Hey there, time traveller!
This article was published 11/3/2013 (1262 days ago), so information in it may no longer be current.
DEAR MISS LONELYHEARTS: This is in response to the letter about the boy whose stepmom is using him as the workhorse in the family. This is truly sad and very close to what my own son went through. Dad was no help as he was on the same page as stepmom, but played the victim role himself, leaving all the kids to think she was the evil one while they were all treated badly. My son eventually left but still thinks poor dad is having to live with that awful lady. Hopefully that isn't the case here and dad steps up with the kids, to tell stepmom to cut it out... and makes it an abuse-free home. -- Seen It Myself, Winnipeg
Dear Seen It: When a dad sits by passively while his son is being abused by the mother or stepmother, the child learns bad lessons about adults of both sexes. While the abusing parent usually comes up in therapy as the first villain, it can take years of therapy before the adult child finally gets angry with the parent who could have stopped it. Too often the abused boy/man thinks "we were all in it together, feeling scared of her," like Dad had no more power than the kids. The only solution is to leave home early and defer or perhaps forgo further education. Actually, Dad has a lot more power than the kids think, if only he had stood up and exercised it.

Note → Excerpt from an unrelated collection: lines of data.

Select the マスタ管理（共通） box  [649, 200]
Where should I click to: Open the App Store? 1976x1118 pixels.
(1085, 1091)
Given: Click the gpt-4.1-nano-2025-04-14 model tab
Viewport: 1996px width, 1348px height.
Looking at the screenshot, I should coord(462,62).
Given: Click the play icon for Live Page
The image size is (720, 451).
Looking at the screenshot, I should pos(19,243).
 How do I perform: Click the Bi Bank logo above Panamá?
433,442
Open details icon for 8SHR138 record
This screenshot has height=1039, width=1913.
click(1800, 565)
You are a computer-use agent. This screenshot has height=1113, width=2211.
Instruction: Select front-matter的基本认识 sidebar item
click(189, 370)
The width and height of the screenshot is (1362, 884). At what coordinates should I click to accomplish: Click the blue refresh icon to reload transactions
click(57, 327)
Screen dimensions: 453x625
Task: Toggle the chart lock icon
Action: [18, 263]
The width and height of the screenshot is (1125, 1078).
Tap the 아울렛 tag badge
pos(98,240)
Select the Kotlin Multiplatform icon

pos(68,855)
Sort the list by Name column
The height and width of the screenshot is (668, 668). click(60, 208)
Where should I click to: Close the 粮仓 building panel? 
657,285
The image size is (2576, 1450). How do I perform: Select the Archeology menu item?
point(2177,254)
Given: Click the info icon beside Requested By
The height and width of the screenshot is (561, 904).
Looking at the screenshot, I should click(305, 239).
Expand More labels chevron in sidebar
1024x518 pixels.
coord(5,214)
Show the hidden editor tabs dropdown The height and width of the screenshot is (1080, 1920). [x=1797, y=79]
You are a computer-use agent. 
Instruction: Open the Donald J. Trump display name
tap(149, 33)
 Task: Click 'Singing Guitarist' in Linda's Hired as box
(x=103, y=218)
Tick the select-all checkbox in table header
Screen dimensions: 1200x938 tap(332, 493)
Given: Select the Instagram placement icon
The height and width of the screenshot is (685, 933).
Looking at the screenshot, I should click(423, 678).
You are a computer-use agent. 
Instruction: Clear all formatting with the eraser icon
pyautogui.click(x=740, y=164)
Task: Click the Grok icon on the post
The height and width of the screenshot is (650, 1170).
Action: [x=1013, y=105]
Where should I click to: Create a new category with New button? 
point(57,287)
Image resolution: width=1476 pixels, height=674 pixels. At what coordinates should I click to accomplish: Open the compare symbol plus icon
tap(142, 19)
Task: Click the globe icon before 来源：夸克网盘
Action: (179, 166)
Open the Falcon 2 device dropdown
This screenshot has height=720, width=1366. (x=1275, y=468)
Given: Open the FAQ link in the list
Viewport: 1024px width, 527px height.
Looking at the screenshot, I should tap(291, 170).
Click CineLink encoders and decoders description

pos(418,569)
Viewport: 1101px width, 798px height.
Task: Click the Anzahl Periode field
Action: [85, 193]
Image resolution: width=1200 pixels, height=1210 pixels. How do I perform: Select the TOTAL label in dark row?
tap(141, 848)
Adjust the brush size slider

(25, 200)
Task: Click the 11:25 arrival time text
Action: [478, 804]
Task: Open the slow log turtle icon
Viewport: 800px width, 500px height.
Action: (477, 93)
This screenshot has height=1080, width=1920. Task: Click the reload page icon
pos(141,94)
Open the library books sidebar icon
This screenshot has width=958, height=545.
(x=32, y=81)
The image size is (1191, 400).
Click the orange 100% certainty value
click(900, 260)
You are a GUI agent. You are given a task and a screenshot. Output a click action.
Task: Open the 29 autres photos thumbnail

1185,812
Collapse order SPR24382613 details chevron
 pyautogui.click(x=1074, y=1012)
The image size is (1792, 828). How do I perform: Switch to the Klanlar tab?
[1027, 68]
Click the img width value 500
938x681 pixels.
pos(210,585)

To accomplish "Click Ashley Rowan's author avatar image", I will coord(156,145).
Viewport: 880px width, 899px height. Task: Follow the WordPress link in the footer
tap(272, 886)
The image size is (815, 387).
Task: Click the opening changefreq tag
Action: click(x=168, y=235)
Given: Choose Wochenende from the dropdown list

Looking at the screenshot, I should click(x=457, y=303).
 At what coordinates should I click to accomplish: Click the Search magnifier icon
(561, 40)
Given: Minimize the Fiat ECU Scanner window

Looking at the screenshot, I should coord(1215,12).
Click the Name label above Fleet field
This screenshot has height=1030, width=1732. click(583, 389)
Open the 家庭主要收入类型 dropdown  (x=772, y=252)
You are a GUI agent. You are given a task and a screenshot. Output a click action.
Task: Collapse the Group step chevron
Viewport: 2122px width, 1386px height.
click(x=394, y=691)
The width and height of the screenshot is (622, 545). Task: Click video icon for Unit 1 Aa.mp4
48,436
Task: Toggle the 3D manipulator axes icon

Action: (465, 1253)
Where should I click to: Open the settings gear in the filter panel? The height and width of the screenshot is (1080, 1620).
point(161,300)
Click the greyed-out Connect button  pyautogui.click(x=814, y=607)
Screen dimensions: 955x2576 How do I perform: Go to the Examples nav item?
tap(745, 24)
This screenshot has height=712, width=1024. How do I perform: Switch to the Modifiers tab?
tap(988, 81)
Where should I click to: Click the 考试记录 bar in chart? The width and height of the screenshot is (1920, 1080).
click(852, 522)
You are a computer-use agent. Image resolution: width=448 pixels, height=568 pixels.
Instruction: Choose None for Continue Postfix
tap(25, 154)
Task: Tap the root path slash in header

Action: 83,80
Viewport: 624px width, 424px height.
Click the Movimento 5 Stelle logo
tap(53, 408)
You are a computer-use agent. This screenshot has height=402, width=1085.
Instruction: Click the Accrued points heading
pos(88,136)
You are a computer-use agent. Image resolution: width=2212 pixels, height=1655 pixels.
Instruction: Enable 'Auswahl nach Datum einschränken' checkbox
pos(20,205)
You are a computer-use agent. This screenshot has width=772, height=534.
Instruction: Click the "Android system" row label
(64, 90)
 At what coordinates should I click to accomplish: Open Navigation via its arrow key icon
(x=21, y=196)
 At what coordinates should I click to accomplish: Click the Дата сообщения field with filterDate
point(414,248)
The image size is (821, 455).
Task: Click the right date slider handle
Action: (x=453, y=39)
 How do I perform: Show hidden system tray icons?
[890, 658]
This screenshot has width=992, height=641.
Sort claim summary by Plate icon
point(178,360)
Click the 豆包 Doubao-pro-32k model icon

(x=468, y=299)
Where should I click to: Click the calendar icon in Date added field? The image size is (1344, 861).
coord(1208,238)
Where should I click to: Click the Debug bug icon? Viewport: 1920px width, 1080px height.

Dear Miss Lonelyhearts: I was walking up the steps to my house when I discovered a red envelope hanging out of the mailbox. It came from a married woman I worked with at my last job and it was a card with a love letter. She said she hadn't dared to say anything while we still worked together, but she had "fallen deeply in love" with me. She went on to list my qualities and how attracted she was to me and that she often dreamed of me. She seemed to think it was a done deal when she said, "I know you are a lesbian." Well, I may be "out" about my sexuality, and I may not have a woman in my life right now, but that doesn't mean I want any woman who offers. How should I reply to this, or should I even bother? -- Brought Up To Be Polite, River Heights
Dear Polite: You owe her nothing more than a return card that is kind and polite, but nothing worth keeping as a treasure. Your words on a blank card with a spring nature scene might be. "Thanks for your interest and compliments, but I am not interested on my side. Hope you enjoy the coming spring weather." It's not even necessary to sign it as a signature is treasured and personal. That's about as neutral and as clear as you can be. Send it off fast, so she gets her answer and you have been kind and not left her hanging.